Designing a Scalable Search System in Laravel Applications

April 3, 2026

Designing a Scalable Search System in Laravel Applications

Introduction

As a backend engineer working with Laravel in production, I’ve encountered my fair share of challenges when it comes to handling full-text search, filtering, and performance issues with large datasets. In this post, I’ll dive into the problem of designing a scalable search system and share my experience with finding a solution that works.

The Problem

When dealing with large datasets, a simple LIKE query or MySQL full-text search can quickly become inadequate. I recall a project where we were dealing with a database of over 10 million records, and our search functionality was taking upwards of 10 seconds to return results. The main issue was that our queries were not optimized for performance, and we were not utilizing any caching or indexing strategies.

Solution

To tackle this problem, I decided to explore external tools that could handle full-text search more efficiently. I chose to use Elasticsearch, which is a popular search and analytics engine. Elasticsearch allows you to create indexes of your data, which can be searched using a variety of algorithms. I also implemented a caching layer using Redis to store the results of frequent searches. In addition to using external tools, I also optimized our database queries by utilizing MySQL full-text search and indexing strategies. I created a separate table for search indexes, which allowed me to keep our main database table lean and efficient.

Code Example

Here’s an example of how I used Laravel’s Scout package to integrate Elasticsearch with our application:

// config/scout.php
'scout' => [
    'driver' => env('SCOUT_DRIVER', 'elasticsearch'),
],

// app/Models/SearchableModel.php
use Laravel\Scout\Searchable;
use Illuminate\Database\Eloquent\Model;

class SearchableModel extends Model
{
    use Searchable;

    public function toSearchableArray()
    {
        return [
            'id' => $this->id,
            'name' => $this->name,
            'description' => $this->description,
        ];
    }
}

In this example, I’ve defined a SearchableModel that uses the Searchable trait provided by Laravel’s Scout package.
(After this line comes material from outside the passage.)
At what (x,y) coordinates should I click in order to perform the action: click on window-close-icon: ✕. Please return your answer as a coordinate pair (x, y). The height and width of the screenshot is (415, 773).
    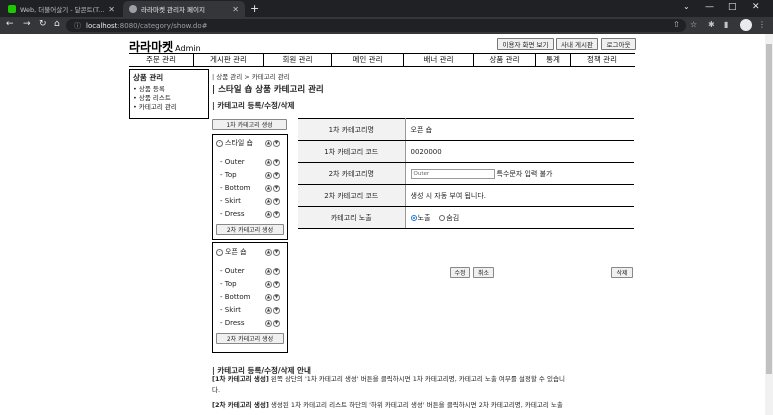
    Looking at the image, I should click on (756, 7).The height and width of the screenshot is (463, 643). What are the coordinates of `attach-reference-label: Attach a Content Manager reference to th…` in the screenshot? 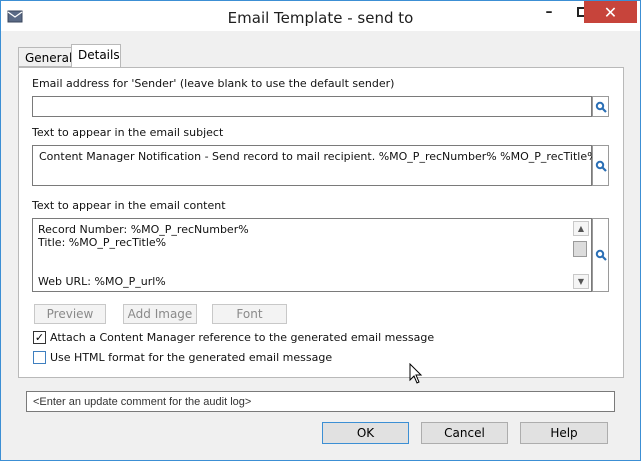 It's located at (242, 338).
The toSearchableArray method defines the data that should be indexed by Elasticsearch.

Conclusion

Designing a scalable search system in Laravel applications requires careful consideration of performance issues and trade-offs. By utilizing external tools like Elasticsearch and caching layers like Redis, you can significantly improve the performance of your search functionality. Additionally, optimizing your database queries and indexing strategies can also have a major impact. By following these strategies, I was able to reduce our search query time from 10 seconds to under 1 second, even with a large dataset.